The porter immediately rushed forward to open the door and let down the steps of the vehicle; and two persons alighted.
One was a tall, handsome young man of genteel bearing, and handsomely dressed: the other was some years older, and might be described as respectable without having anything aristocratic in his appearance.
“Have the kindness to say that Mr. Smithson, accompanied by his friend Mr. Granby, requests an interview with your master,” were the words immediately addressed to the porter by the elder of the two visitors, while the other appeared to be gazing about him in a vacant and stolid manner.

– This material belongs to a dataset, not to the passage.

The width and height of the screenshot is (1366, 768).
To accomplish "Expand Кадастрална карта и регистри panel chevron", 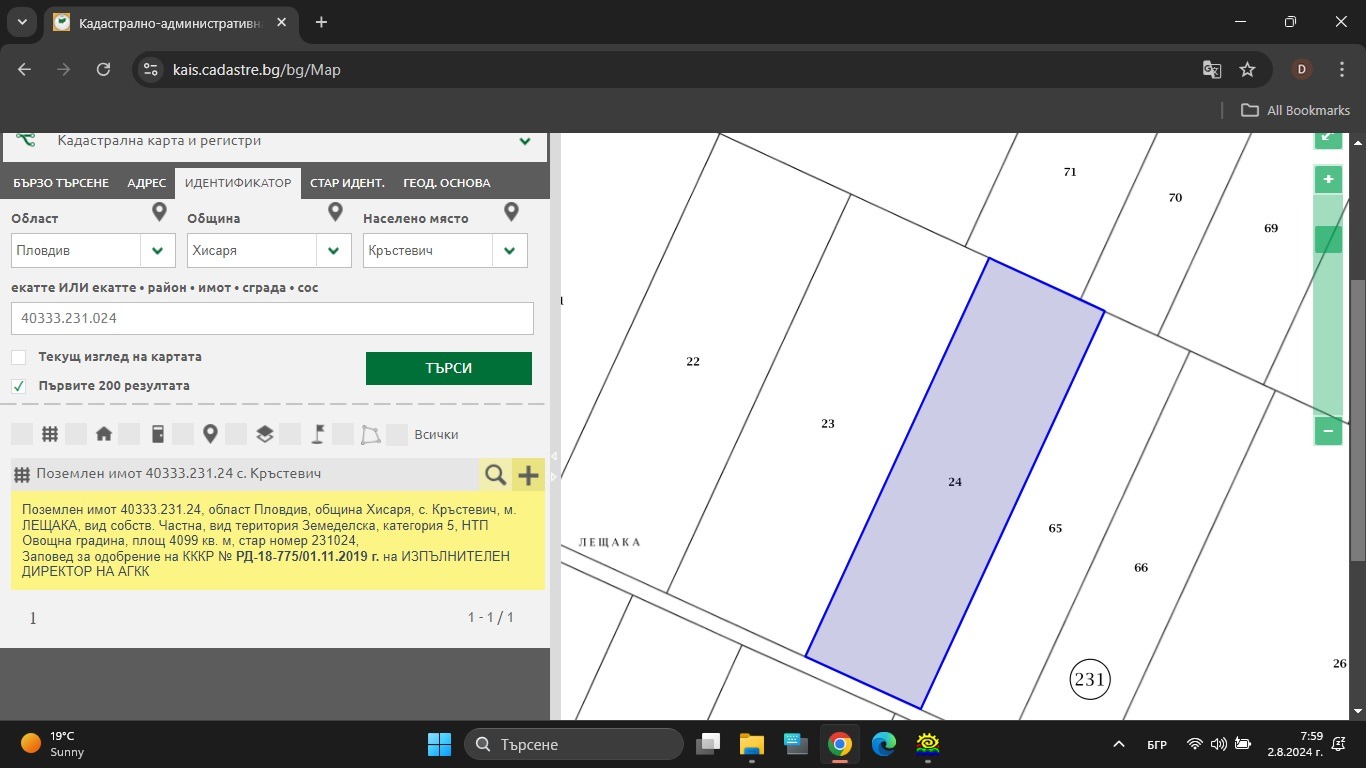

“Walk in, gentlemen,” said the obsequious porter, with a low bow: he then rang a bell, and a footman in resplendent livery opened the inner door.
Mr. Granby and Mr. Smithson were now conducted through a spacious hall into an elegantly furnished parlour, lighted by a superb lustre suspended to the ceiling.
“The Doctor will be with you in a minute, gentlemen,” said the domestic, who immediately retired to acquaint his master with their arrival: but the moment the door had closed behind him, a smile of deep meaning instantly appeared upon the lips of the visitors, as they exchanged equally significant looks.
In a few minutes Dr. Swinton appeared—his countenance wearing such a benignant expression that if the Saints at Exeter Hall could only have bribed him to attend on the platform at their May Meetings, they would have secured a sufficiency of outward appearance of philanthropy to draw gold from the purses of even the most cynical. In fact, the doctor was precisely the individual from whose lips might be expected a most touching and lachrymose speech upon the “benighted condition” of the heathen, and the absolute necessity of procuring funds for the purpose of circulating a million of Bibles amongst the poor savages of the Cannibal Islands.